Re: [PATCH] [og10] OpenACC: Remove unnecessary barriers (gimple worker partitioning/broadcast)

2021-09-17 Thread Thomas Schwinge
Hi!

On 2020-06-29T13:17:30-0700, Julian Brown  wrote:
> This is an optimisation for middle-end worker-partitioning support (used
> to support multiple workers on AMD GCN).  At present, [...]

Thanks.  (... but I have not verified the algorithmic/behavioral
changes.)

I've removed (trivial) now-untrue 'ARG_UNUSED' markers.

Already earlier, I had settled on using "gang-private" (instead of
"gangprivate", "gang private", "ganglocal", "gang-local", "gang local",
etc.), so I've made such (trivial) changes.

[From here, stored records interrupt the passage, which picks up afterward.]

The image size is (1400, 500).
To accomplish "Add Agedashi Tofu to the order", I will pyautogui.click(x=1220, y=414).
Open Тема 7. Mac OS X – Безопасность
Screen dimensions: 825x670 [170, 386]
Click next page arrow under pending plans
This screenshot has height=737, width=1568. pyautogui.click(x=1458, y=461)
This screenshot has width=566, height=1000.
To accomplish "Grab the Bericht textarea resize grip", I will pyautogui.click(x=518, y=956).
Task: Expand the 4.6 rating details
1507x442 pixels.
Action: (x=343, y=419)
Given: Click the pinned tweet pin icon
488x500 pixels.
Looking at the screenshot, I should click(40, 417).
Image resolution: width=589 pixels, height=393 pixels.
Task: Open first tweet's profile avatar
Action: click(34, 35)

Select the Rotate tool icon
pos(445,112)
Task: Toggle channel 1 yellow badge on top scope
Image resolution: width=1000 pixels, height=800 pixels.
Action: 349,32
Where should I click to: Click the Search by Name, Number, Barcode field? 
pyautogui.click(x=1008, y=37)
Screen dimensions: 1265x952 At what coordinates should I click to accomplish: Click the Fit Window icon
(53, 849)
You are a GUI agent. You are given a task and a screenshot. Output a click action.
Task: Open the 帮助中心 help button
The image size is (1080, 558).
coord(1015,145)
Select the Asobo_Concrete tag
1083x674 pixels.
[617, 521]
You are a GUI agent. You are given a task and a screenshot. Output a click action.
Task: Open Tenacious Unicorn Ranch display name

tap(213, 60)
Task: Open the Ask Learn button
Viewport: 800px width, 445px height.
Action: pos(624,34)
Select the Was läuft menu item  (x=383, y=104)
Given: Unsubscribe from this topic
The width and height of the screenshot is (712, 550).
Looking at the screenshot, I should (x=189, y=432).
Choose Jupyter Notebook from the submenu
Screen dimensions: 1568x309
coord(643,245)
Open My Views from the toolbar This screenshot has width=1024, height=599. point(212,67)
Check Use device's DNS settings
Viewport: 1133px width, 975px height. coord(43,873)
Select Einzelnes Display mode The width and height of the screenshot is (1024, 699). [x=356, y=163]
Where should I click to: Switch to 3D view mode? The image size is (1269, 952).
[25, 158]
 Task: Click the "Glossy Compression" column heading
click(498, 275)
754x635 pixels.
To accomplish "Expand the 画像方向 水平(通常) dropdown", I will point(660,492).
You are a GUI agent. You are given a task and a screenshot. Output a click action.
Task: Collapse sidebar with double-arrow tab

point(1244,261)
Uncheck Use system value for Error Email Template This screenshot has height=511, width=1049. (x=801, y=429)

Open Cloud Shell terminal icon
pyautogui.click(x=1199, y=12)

Pushed to master branch commit 2961ac45b9e19523958757e607d11c5893d6368b
"openacc: Remove unnecessary barriers (gimple worker
partitioning/broadcast)", see attached.


Grüße
 Thomas


-
Siemens Electronic Design Automation GmbH; Anschrift: Arnulfstraße 201, 80634 
München; Gesellschaft mit beschränkter Haftung; Geschäftsführer: Thomas 
Heurung, Frank Thürauf; Sitz der Gesellschaft: München; Registergericht 
München, HRB 106955
>From 2961ac45b9e19523958757e607d11c5893d6368b Mon Sep 17 00:00:00 2001
From: Julian Brown 
Date: Mon, 29 Jun 2020 13:17:30 -0700
Subject: [PATCH] openacc: Remove unnecessary barriers (gimple worker
 partitioning/broadcast)

This is an optimisation for middle-end worker-partitioning support (used
to support multiple workers on AMD GCN).  At present, barriers may be
emitted in cases where they aren't needed and cannot be optimised away.
This patch stops the extraneous barriers from being emitted in the
first place.

One exception to the above (where the barrier is still needed) is for
predicated blocks of code that perform a write to gang-private shared
memory from one worker.  We must execute a barrier before other workers
read that shared memory location.

gcc/
	* config/gcn/gcn.c (gimple.h): Include.
	(gcn_fork_join): Emit barrier for worker-level joins.
	* omp-oacc-neuter-broadcast.cc (find_local_vars_to_propagate): Add
	writes_gang_private bitmap parameter. Set bit for blocks
	containing gang-private variable writes.
	(worker_single_simple): Don't emit barrier after predicated block.
	(worker_single_copy): Don't emit barrier if we're not broadcasting
	anything and the block contains no gang-private writes.
	(neuter_worker_single): Don't predicate blocks that only contain
	NOPs or internal marker functions.  Pass has_gang_private_write
	argument to worker_single_copy.
	(oacc_do_neutering): Add writes_gang_private bitmap handling.
---
 gcc/config/gcn/gcn.c |  11 ++-
 gcc/omp-oacc-neuter-broadcast.cc | 112 ---
 2 files changed, 94 insertions(+), 29 deletions(-)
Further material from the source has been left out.